Debugging when hardening breaks things

Standard failure modes:

Suspect a path restriction. Run the binary outside systemd under strace as the service user:

sudo -u myapp strace -f -e trace=openat,stat,access \
  /opt/myapp/venv/bin/gunicorn wsgi:app 2>&1 \
  | grep -v ENOENT | grep -v '= 0'

Cross-check the paths against your ReadWritePaths= / ReadOnlyPaths= lists.

Suspect a syscall filter is the cause. Use SystemCallLog= instead of SystemCallFilter= to log without blocking:

SystemCallFilter=
SystemCallLog=@privileged @resources @mount

Run the service, exercise it, then read the journal to see what it actually called. Tighten the real filter based on that.

Service runs but functionality is broken. Add temporarily:

[Service]
Environment=SYSTEMD_LOG_LEVEL=debug

Then systemctl daemon-reload && systemctl restart myapp and check the journal.

Service exits immediately, non-zero status.

journalctl -u myapp -n 50 --no-pager

Look for Permission denied, Operation not permitted, or EACCES. Usually a missing ReadWritePaths= or a filtered syscall.

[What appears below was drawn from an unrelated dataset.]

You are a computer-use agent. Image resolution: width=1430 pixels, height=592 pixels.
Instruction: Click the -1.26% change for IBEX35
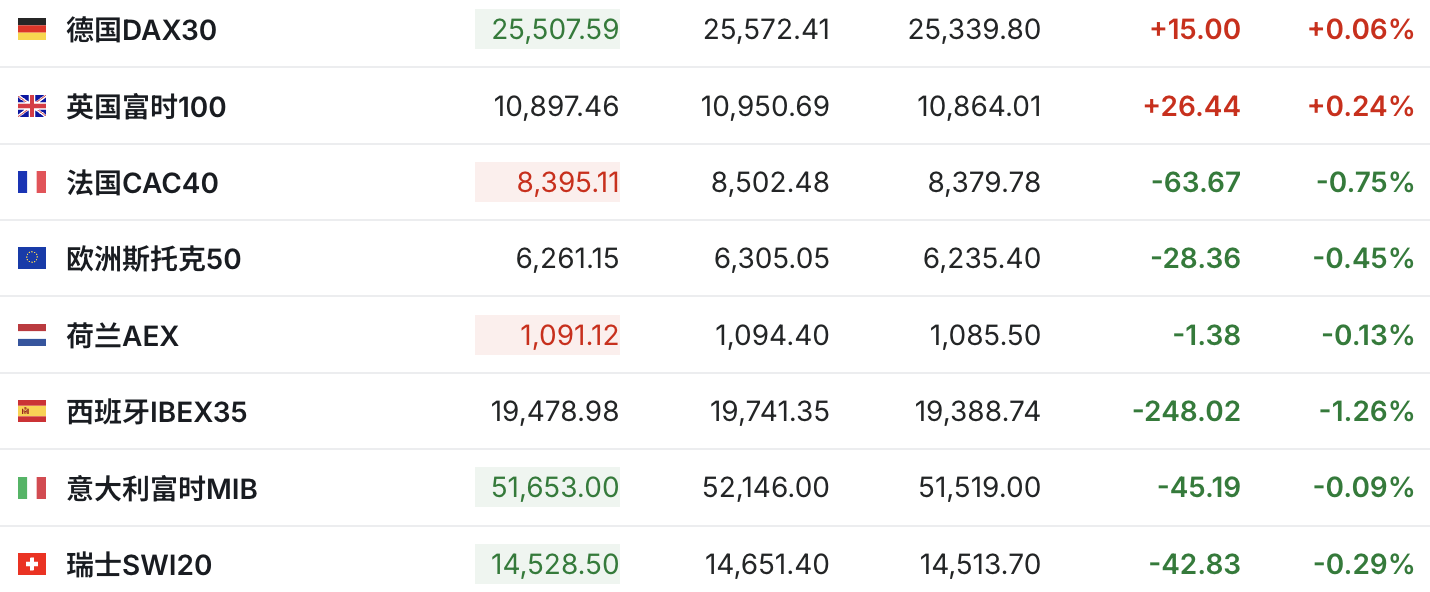pyautogui.click(x=1364, y=411)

Capabilities: drop them all by default

The capability-bounding directives are the most underused tool in the kit. Most services don't need any capabilities — they run as a non-root user.

CapabilityBoundingSet=
AmbientCapabilities=

That empty CapabilityBoundingSet= removes all capabilities from the bounding set, meaning even if the service is somehow tricked into a setuid path or a privilege transition, there are no privileged capabilities to use. Combined with NoNewPrivileges=true, this is a hard ceiling on capability acquisition.

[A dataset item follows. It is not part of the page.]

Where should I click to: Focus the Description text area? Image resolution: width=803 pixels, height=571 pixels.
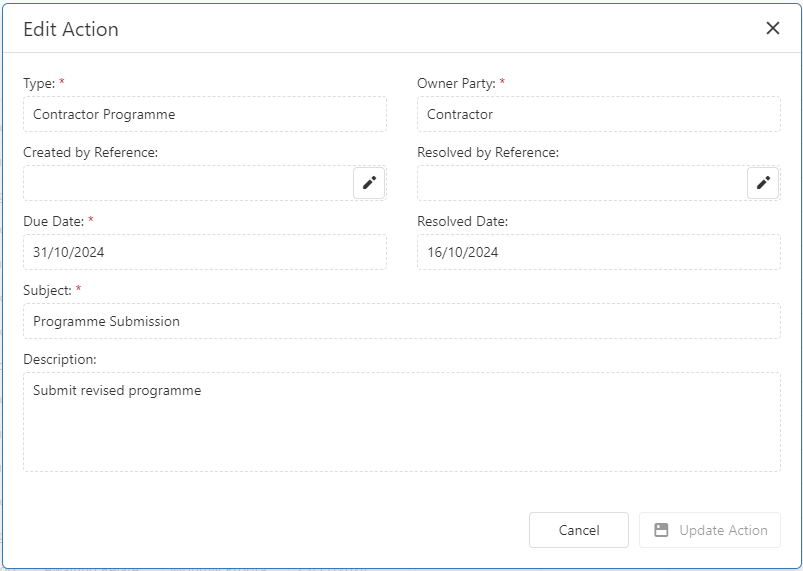click(x=402, y=422)
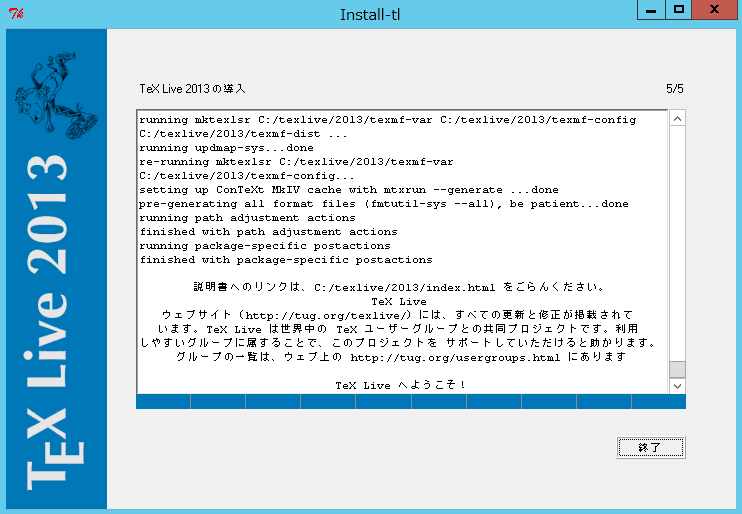742x514 pixels.
Task: Minimize the Install-tl window
Action: point(650,9)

For services that need exactly one (binding port 80 as a non-root user, for example):

User=nginx
CapabilityBoundingSet=CAP_NET_BIND_SERVICE
AmbientCapabilities=CAP_NET_BIND_SERVICE
NoNewPrivileges=true

This is how you bind low ports as a non-root service without ever running as root, and without setcap on the binary.

Threat model: what this stops, what it doesn't

Stops or significantly slows:

Filesystem-based persistence — read-only root, no /home, private /tmp
Kernel-level tampering — Protect* family blocks /proc, /sys, kernel logs
Lateral movement — IPAddressDeny= + dropped caps + namespace restrictions
Most published RCE-to-shell payloads — they expect a writable filesystem and /bin/sh

Doesn't stop:

App-layer logic bugs — auth bypass, IDOR, SQL injection all run inside the sandbox
Resource exhaustion — use MemoryMax=, CPUQuota=, TasksMax= for that
Compromise of the service user itself — defense-in-depth: per-service users, rootless containers
Kernel 0-days — the sandbox uses kernel features; a kernel compromise is game over regardless

Layered with patch hygiene, per-service unprivileged users, and either rootless Podman or a proper container runtime, you've made a serious dent in your attack surface for the cost of a 25-line drop-in per service.

Roll-out playbook

For an existing fleet:

Pick the highest-risk service first — public-facing, complex codebase. Usually nginx, your application server, or your mail stack.
Deploy a baseline drop-in to one staging host. Restart, verify functionality with smoke tests.
Confirm score improvement with systemd-analyze security.
Watch the journal for 24–48 hours under real traffic. Permission errors usually surface within a day.
Tighten incrementally — SystemCallFilter, IPAddressDeny, CapabilityBoundingSet — one directive group at a time. Don't change five things at once.
Roll to production via Ansible:

- name: Deploy nginx hardening drop-in
  copy:
    src: hardening/nginx.override.conf
    dest: /etc/systemd/system/nginx.service.d/override.conf
    owner: root
    group: root
    mode: "0644"
  notify:
    - daemon-reload
    - restart nginx

handlers:
  - name: daemon-reload
    systemd:
      daemon_reload: yes
  - name: restart nginx
    service:
      name: nginx
      state: restarted

Move to the next service. After three or four iterations, you have a library of per-service hardening drop-ins and an Ansible role that deploys them across the fleet.

The exercise pays for itself the first time a CVE drops on a service you've sandboxed and the public proof-of-concept exploit doesn't work because half the syscalls it needs are filtered. That's not theoretical — it's happened to me twice.